__Material provided__
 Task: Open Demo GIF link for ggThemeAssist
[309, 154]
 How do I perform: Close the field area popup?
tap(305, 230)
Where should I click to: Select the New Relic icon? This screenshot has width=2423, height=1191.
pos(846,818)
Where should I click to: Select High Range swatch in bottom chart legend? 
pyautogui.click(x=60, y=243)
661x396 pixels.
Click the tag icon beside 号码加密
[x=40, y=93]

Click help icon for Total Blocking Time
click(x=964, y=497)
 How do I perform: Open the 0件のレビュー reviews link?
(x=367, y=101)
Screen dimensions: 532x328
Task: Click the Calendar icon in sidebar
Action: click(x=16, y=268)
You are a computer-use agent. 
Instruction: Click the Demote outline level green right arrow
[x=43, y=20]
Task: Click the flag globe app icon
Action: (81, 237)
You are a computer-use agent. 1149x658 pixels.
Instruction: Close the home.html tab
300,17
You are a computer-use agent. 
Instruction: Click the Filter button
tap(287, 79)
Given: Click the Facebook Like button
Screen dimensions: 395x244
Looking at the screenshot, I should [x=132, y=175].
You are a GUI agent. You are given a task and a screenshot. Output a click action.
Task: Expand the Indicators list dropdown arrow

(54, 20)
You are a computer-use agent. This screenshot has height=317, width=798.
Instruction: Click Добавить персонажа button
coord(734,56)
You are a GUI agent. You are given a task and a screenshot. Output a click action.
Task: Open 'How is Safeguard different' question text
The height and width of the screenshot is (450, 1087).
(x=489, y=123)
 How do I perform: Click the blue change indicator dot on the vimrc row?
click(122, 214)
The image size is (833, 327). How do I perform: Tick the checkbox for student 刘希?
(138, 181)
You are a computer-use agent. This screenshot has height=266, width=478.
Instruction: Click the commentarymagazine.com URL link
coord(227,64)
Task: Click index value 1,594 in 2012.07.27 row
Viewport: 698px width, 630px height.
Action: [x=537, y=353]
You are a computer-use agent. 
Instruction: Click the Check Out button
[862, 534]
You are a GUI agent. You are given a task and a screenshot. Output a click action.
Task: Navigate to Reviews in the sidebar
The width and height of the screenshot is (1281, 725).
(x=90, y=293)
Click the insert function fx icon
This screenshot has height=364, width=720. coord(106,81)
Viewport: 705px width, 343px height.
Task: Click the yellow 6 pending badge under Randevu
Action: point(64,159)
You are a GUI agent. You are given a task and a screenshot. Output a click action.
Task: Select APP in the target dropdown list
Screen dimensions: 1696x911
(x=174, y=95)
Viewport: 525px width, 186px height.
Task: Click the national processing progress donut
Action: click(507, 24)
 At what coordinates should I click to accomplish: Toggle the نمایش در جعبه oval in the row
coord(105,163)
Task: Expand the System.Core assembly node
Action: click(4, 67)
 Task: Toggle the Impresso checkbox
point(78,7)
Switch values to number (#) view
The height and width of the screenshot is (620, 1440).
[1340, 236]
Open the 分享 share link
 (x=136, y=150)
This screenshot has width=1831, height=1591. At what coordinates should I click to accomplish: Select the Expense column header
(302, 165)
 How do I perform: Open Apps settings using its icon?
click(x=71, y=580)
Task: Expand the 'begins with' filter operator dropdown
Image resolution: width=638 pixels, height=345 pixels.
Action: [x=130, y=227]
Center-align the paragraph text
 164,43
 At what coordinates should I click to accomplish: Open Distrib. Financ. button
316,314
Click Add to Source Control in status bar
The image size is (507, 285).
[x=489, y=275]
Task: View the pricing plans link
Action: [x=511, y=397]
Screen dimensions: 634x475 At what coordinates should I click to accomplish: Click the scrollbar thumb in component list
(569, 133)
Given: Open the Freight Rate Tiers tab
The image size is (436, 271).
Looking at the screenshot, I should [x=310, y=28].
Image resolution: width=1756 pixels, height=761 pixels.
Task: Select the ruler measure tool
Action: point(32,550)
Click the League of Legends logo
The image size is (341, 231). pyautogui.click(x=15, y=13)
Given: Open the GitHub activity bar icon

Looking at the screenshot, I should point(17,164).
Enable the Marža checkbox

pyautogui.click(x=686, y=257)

__Exercise directions__
How many lines in the rows above contain the string "link" with matching case? Reply with the number only.

__Full answer__
5